Rabies is a fatal zoonotic infectious disease caused by the rabies virus (RABV) that affects numerous warm-blooded mammals worldwide . Rabies is almost 100% fatal once clinical signs are present in infected humans or animals . Globally, an estimated 55,000 human deaths are attributed to RABV annually, including 3000 cases in China [3,4]. Dogs and cats are the major reservoir of human rabies in most parts of the developing world , and the vast majority of human rabies victims become infected by dog bites [6,7]. Studies by the World Health Organization (WHO) have shown that 70% immunization of the dog population can efficiently block RABV transmission [4,8], and that virus-neutralizing antibody plays an important role in protecting against RABV [9,10]. However, quantification of the VNA levels against RABV is essential for the timely monitoring of immunization coverage in dog and cat populations and to evaluate the immunity effectiveness of RABV vaccines. According to the WHO, vaccinated animals are sufficiently protected from RABV when the levels of rabies VNA equal or exceed 0.5 IU/mL . The principle of the detection and quantification of VNA titers is that the cells or animals are infected with viruses not inhibited by antibodies in vitro or in vivo. FAVN and the rapid fluorescent focus inhibition test (RFFIT) approved by the Office International Des Epizooties (OIE) and WHO, respectively, have been widely used to measure levels of VNAs [12,13].
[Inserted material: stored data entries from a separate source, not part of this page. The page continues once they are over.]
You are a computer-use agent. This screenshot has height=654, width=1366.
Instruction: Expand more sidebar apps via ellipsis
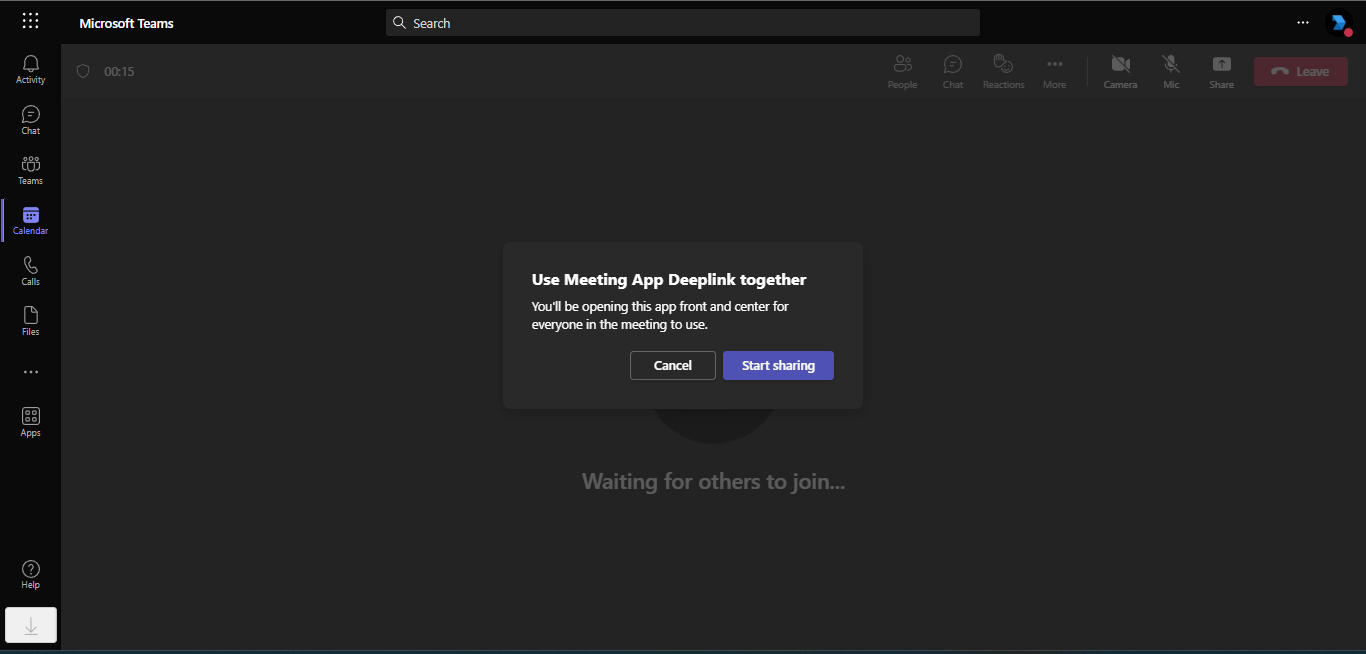pos(30,371)
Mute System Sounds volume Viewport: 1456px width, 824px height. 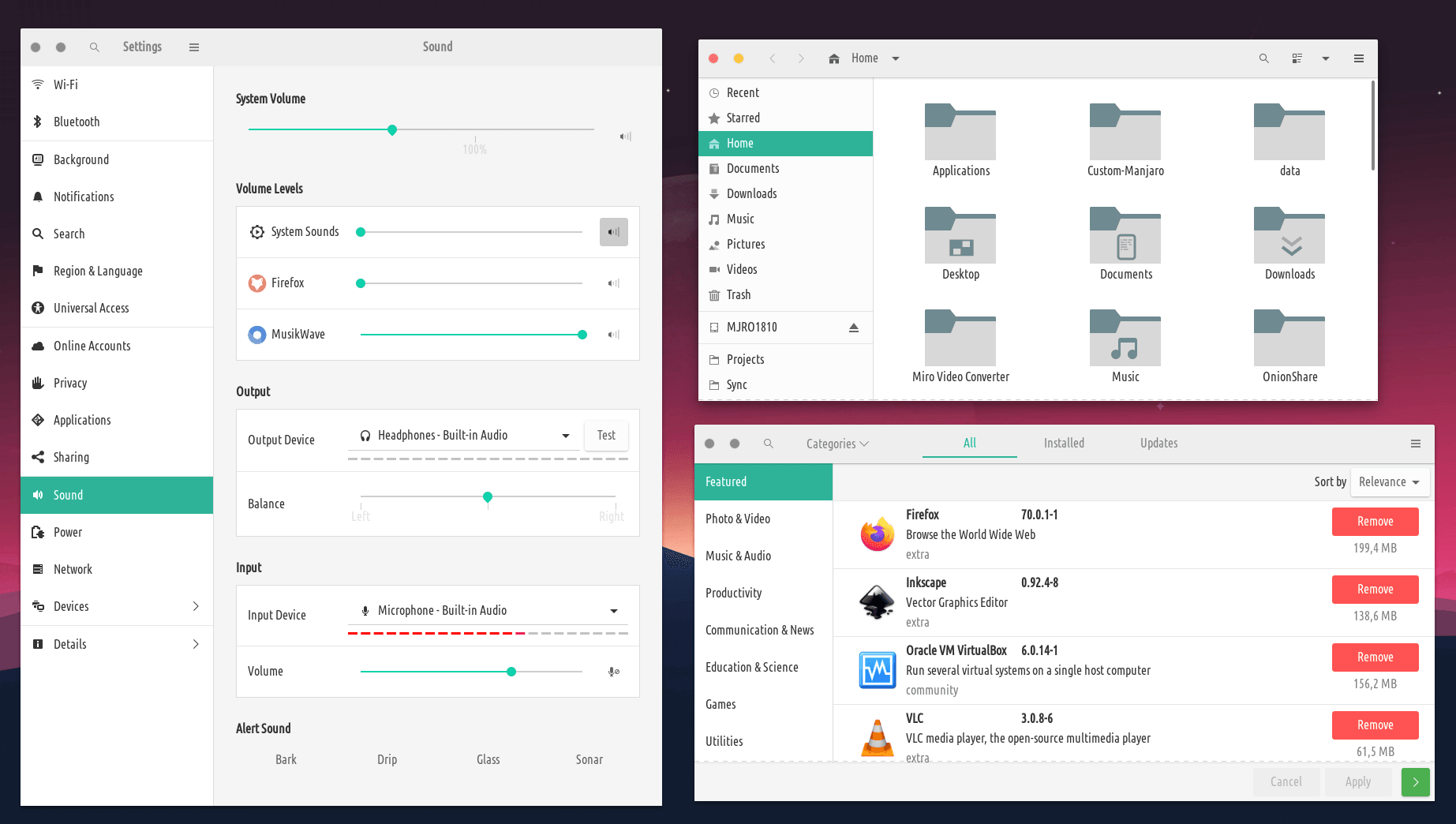(613, 232)
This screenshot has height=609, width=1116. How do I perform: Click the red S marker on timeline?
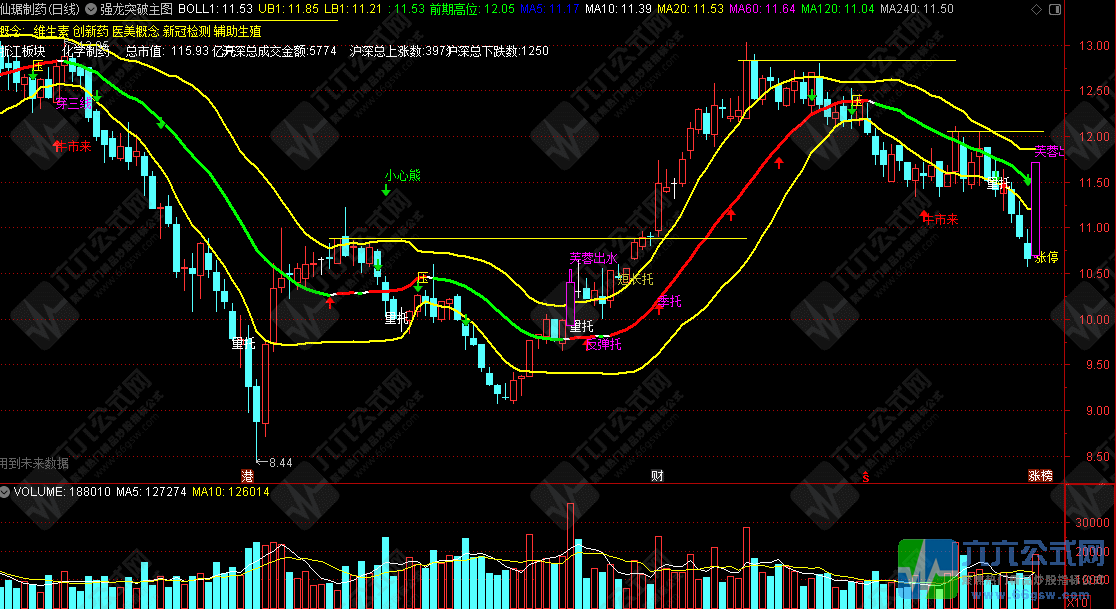tap(866, 474)
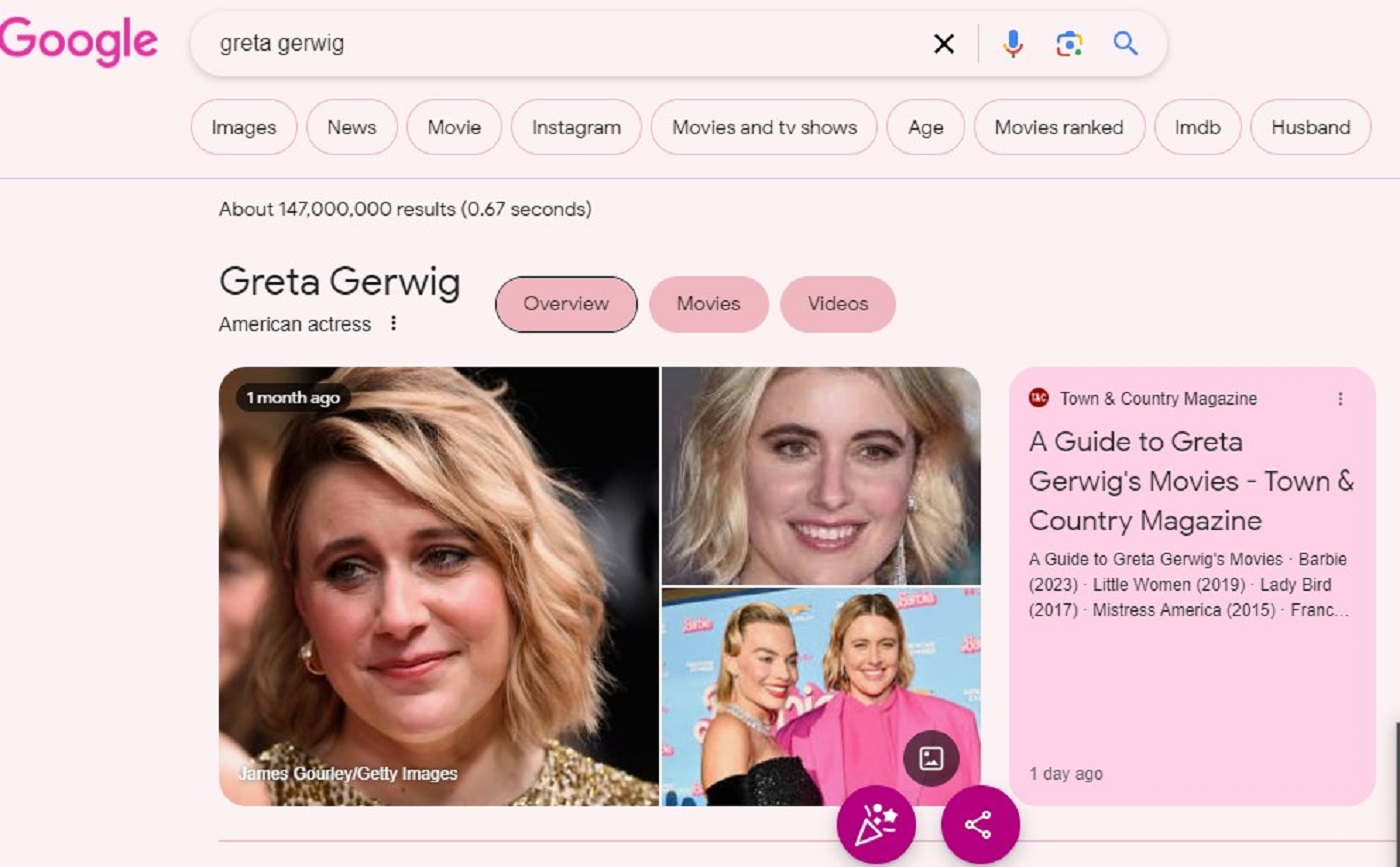The width and height of the screenshot is (1400, 867).
Task: Click inside the search input field
Action: tap(500, 43)
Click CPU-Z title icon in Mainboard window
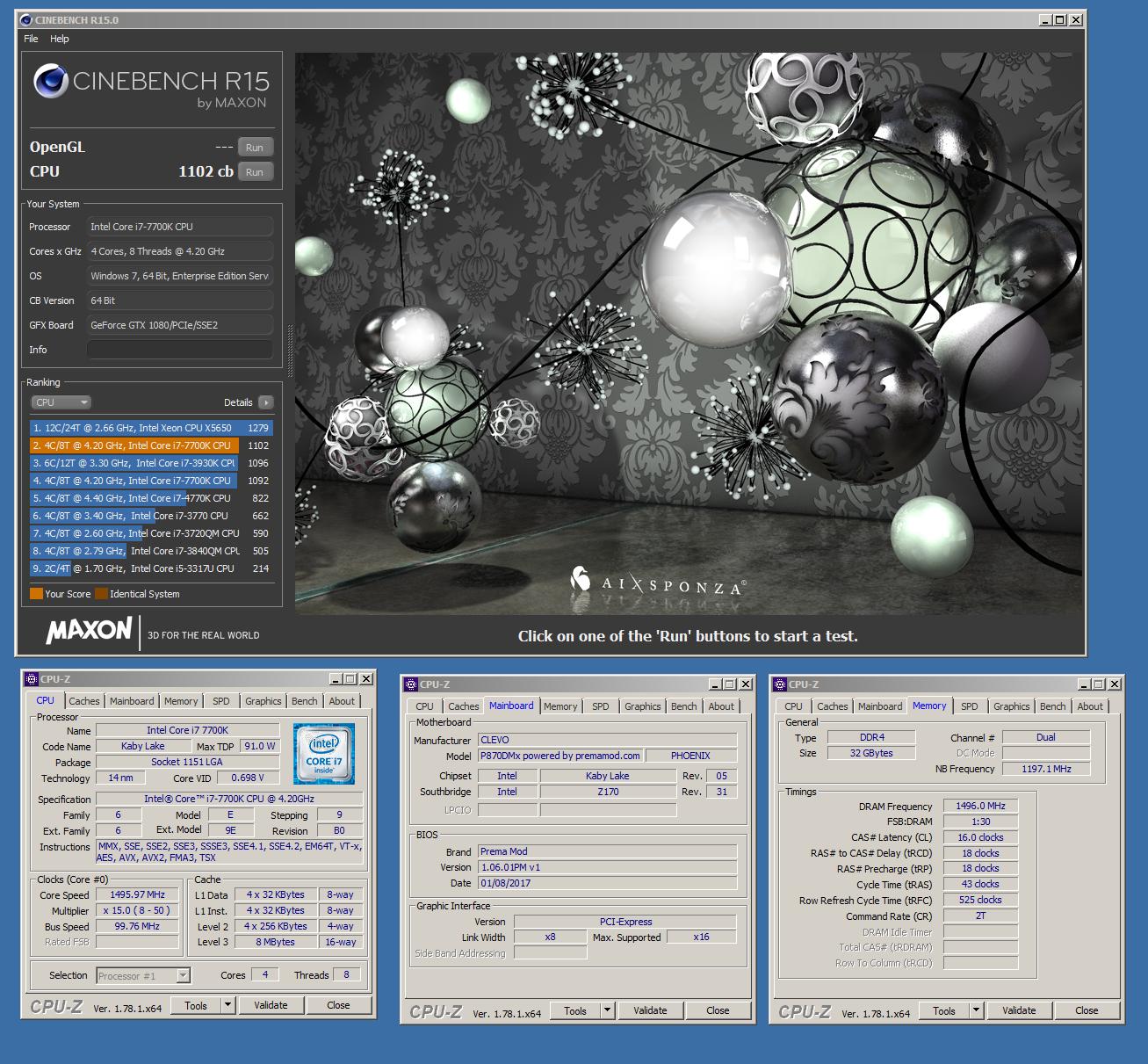This screenshot has height=1064, width=1148. coord(410,684)
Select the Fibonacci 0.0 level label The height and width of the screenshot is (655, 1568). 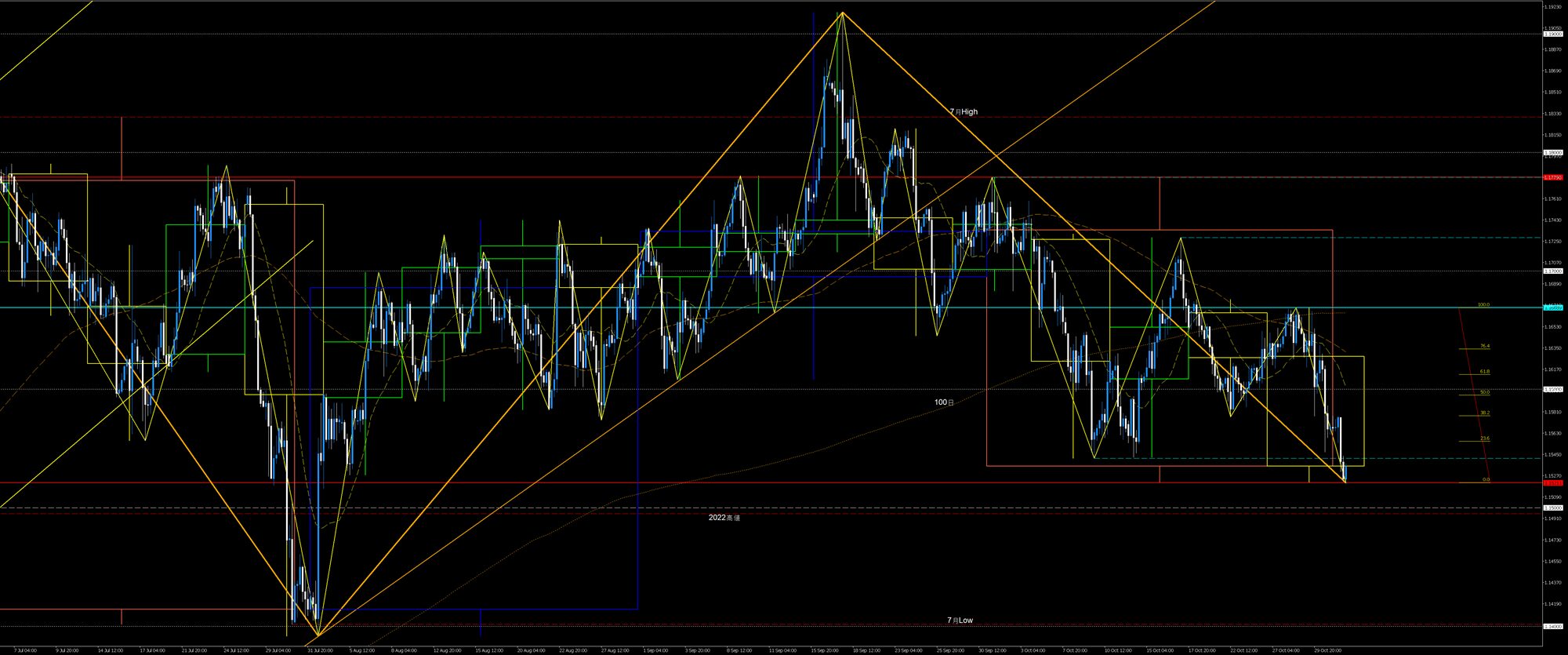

The CVS-11 strain was widely used in determination of virus-neutralizing antibody and the eGFP has been widely used as a tracer protein to assess virus rescue efficiency [13,14,15,16] and to study the characteristics and localization of viruses [17,18]. In this study, we generated a recombinant RABV rCVS-11-eGFP strain harboring an eGFP gene in the genome. The rCVS-11-eGFP strain was used as a challenge virus to detect the levels of the virus-neutralizing antibodies. This modified FAVN method is termed FAVN-eGFP. Finally, the traditional FAVN and novel FAVN-eGFP methods were compared.
2. Experimental Section
2.1. Viruses and Cells
The RABV challenge virus standard (CVS)-11 strain was kindly provided by the institute for Viral Disease Prevention and Control (Beijing, China). Neuroblastoma (NA) cells of A/J mouse origin were grown in Dulbecco’s modified Eagle’s MEM (DMEM) supplemented with 10% fetal bovine serum (FBS). Baby hamster kidney (BHK)-21 cells were grown in Dulbecco’s modified Eagle’s MEM (DMEM) supplemented with 10% FBS. The wtCVS-11, rCVS-11 and rCVS-11-eGFP strain were propagated in BHK-21 cells cultured in DMEM with 2% FBS for virus stock preparation. The viruses were stored at −70 °C before use.
2.2. Serum Samples
Nineteen serum samples were obtained from dogs receiving vaccination with Rabisin (Pitman-Moore strain, Paris, France). Twenty-three serum samples were obtained from volunteers receiving rabies preexposure immunization with rabies vaccines (PV2026 strain, Shenyang, China). These serum samples were used with the permission of the volunteers under Good Clinical Practice (GCP) guidelines. Ten negative dog serum samples were obtained from non-vaccinated dogs. All serum samples were stored at −20 °C and were inactivated at 56 °C for 30 min prior to testing.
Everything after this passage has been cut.